Winter classes on the fast track

By Matt Howell

The College of Continuing Studies (CCS) has announced that it will be offering eight different classes this winter for students who want to try to finish their coursework, improve their GPA or graduate early.
Unlike the summer classes, which run for six weeks, the winter classes are held for three weeks. All the classes being offered are three hours long, and they are held four days a week.
“The idea for a January term came from students,” said Boris Vilic, dean of the CCS. “Many other universities have winter semesters, so students asked us if Rider could consider offering courses during the winter intersession.”
Sophomore Stuart Kovacs feels that a January term offers a lot to students in terms of freeing up space in their schedules for future semesters.
“Winter classes would definitely be beneficial for getting ahead in credits,” Kovacs said. “I took a summer class and will probably be taking a winter class. They will help me have less of a work load later so I can focus more on an internship.”
The classes include Fundamentals of Drawing, Sitcoms and American Culture, Photography, Music and Society, Political Film, Ethnographic Film, Introduction to Psychology and Theater Appreciation.
Not only are students able to take these classes, they’re also able to receive first-hand experience in a professional environment, a mentor-mentee relationship, connections outside of the classroom, and networking and résumé developing opportunities.
Students who are interested must meet certain requirements in order to be able to take the classes. Prospective students must already have at least 45 credits completed and a GPA of no less than 3.0. Those who can meet the requirements have to submit an application by Oct. 15. Applicants also must have a letter of recommendation from a faculty member at Rider.
The courses will begin in December with a preparatory seminar, which acts as an orientation. The seminar will discuss the benefits of business etiquette, expectations in a corporate environment and networking. In addition to receiving information about various topics, the students will also be evaluated on how prepared they are for the seminar and the value of their contributions.
In January, students will attend The Shadow Experience where students will spend at least 25 hours with a career professional who will evaluate them.
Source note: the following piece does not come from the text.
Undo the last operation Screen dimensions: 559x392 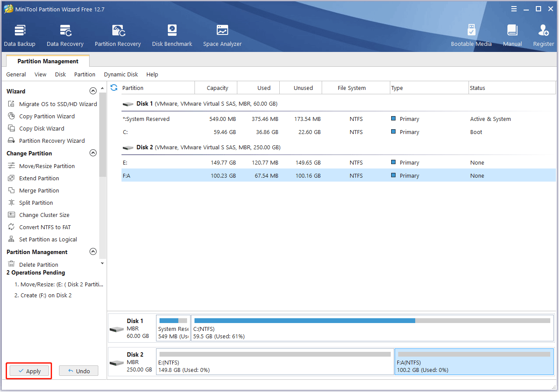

A final seminar will be held at the end of the course and students who were involved will share their experiences and complete a survey before they leave.
Before CCS chose to hold winter classes, they conducted a pilot program to evaluate student reactions to the classes.
“The response was good,” said Matt McMullen, CCS graduate assistant.  “People enjoy the opportunity to either get ahead or catch up on credits.”
According to McMullen, some students enjoy this format.
When asked if there were any problems with the program, McMullen said, “Students need to be aware of the format of the class. Some wouldn’t be comfortable with the intenseness of the course.”
“Some students really do like to be immersed in a subject. For some students it’s too much at one time,” he said.
The overall response from students seems to be positive.
“I think it’s a great idea,” said freshman Daisy Rivadeneira. “It seems like CCS is really trying their best to make getting credits a lot easier for students who don’t have the time to take classes during the summer. They are trying to help out those who couldn’t continue college at one point, but now want to resume their education.”